··· Records to use

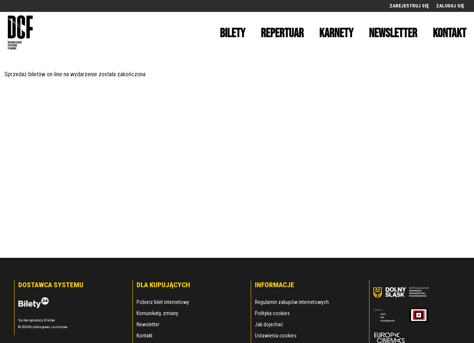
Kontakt (145, 336)
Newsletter (148, 324)
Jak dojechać (269, 324)
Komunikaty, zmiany (157, 313)
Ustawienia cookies (276, 336)
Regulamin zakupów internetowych (292, 302)
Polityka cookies (272, 313)
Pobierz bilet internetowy (163, 302)
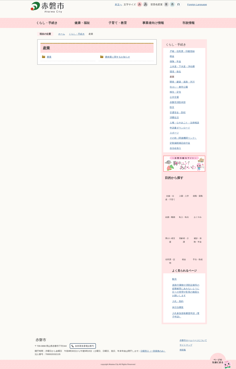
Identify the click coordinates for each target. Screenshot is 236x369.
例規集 (183, 350)
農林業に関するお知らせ (117, 57)
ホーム (61, 34)
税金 (172, 56)
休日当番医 (177, 307)
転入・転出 (184, 217)
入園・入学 (184, 196)
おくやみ (198, 217)
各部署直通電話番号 (84, 346)
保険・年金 (175, 61)
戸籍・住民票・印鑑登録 (182, 51)
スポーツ (174, 133)
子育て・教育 (117, 23)
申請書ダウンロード (180, 128)
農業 (49, 57)
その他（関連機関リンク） (183, 138)
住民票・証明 (170, 261)
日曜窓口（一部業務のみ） (153, 351)
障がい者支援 (170, 240)
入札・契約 (177, 301)
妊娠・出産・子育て (170, 197)
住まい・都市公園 (179, 87)
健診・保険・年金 (198, 240)
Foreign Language (197, 4)
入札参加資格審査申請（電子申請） (185, 315)
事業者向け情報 (153, 23)
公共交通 (174, 97)
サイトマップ (186, 345)
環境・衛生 (175, 71)
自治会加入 (175, 148)
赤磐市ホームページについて (193, 340)
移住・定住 (175, 92)
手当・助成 (198, 259)
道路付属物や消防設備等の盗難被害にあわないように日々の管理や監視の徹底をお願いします (185, 290)
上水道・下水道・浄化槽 (182, 66)
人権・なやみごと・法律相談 (184, 122)
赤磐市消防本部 (178, 102)
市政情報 (188, 23)
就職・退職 (198, 196)
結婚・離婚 (170, 217)
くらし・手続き (47, 23)
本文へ (118, 4)
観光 (174, 279)
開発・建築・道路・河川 (182, 81)
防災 (172, 107)
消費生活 (174, 117)
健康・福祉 (82, 23)
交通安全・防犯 (178, 112)
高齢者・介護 (184, 240)
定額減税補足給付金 (180, 143)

······

= Work required =
Copy out verbatim everything from the line containing "移住・定住 (175, 92)" down to the end of the records.

= Final result =
移住・定住 (175, 92)
手当・助成 (198, 259)
道路付属物や消防設備等の盗難被害にあわないように日々の管理や監視の徹底をお願いします (185, 290)
上水道・下水道・浄化槽 (182, 66)
人権・なやみごと・法律相談 (184, 122)
赤磐市消防本部 (178, 102)
市政情報 (188, 23)
就職・退職 (198, 196)
結婚・離婚 (170, 217)
くらし・手続き (47, 23)
本文へ (118, 4)
観光 (174, 279)
開発・建築・道路・河川 (182, 81)
防災 (172, 107)
消費生活 (174, 117)
健康・福祉 (82, 23)
交通安全・防犯 (178, 112)
高齢者・介護 (184, 240)
定額減税補足給付金 (180, 143)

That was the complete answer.